Offense isn’t where Capela is going to make an impact in the NBA. On the defensive end, he has the potential to be one of the best in the league. With his excellent combination of leaping ability, length, and lateral quickness, Capela’s probably the best rim protecting prospect in the draft, even better than Noah Vonleh. Capela can rotate over from the weak side like Serge Ibaka, and his timing and recovery ability is incredible. Even if he gets beat off the dribble, he still has a great chance of beating the guy to the rim and blocking the shot with an outstretched arm. He’s also a great PNR defender, as he has the quickness to at least stay with quick guards, and he’s used to the trapping system Chalon used that’s similar to how many teams defend the pick and roll in the NBA. Capela is raw in his understanding of positioning, but that will come with teaching. In the meantime, he can still be an effective defensive player, thanks to raw athletic ability.
The transition for Capela from France to the NBA is going to take a few years, because in addition to his developing physical profile, Capela’s basketball IQ needs some development as well. As with many athletic European bigs, Capela has relied on his physical capabilities to succeed, and has developed a few bad habits that he’ll need to break. For one, Capela can lose track of his defensive assignment, and he’s not always putting maximal effort in on that end. Offensively, his shot selection isn’t the greatest when he does attempt to stretch his range, and he can be lazy at times on the glass. All of this is correctable, of course, but it’s something to take into account for a team that doesn’t want to develop before seeing major returns on their investment.
Physically, Capela somewhat reminds me of Larry Sanders, as he’s working with a similar frame and athletic attributes. However, his game seems more akin to young DeAndre Jordan. Capela is a dunking machine, and his rim protection skills are a little more subtle than Sanders’s caps lock-inspiring shot blocking. I think the development curve offensively that Jordan has taken, with a remarkably consistent finishing ability and slowly developing midrange shot, is going to be closer to what we see from Capela.

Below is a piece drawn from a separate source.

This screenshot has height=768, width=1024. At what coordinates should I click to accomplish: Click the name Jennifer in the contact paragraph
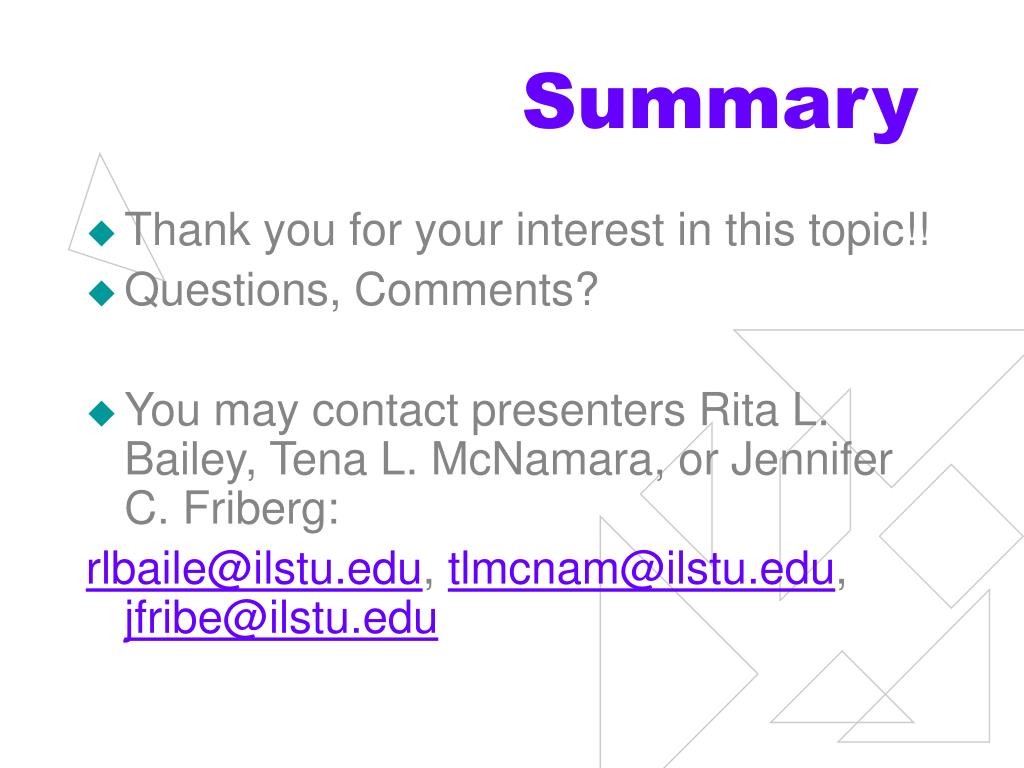point(812,459)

How Does He Fit on the Cavaliers?
Defensively, he’s about exactly what the Cavaliers want from a center prospect. He could anchor the defense from the inside, and his pairing with Anderson Varejao and Tristan Thompson would work well, because those two could handle any post weapon their opponents have. However, offensively, I’m a little scared of adding Capela. His inexperience offensively will mean that he should probably be paired with a post who can stretch the floor. Pairing him with Thompson or Anthony Bennett at this point would clutter the spacing the Cavs’ offense. Now, if Zeller or Bennett can develop a more consistent outside shot, or if Spencer Hawes returns, this is less of an issue. But after watching the Cavs’ frontcourt outside of Hawes this season, I can’t see what Capela brings defensively making up for the problems he might cause on the offensive end.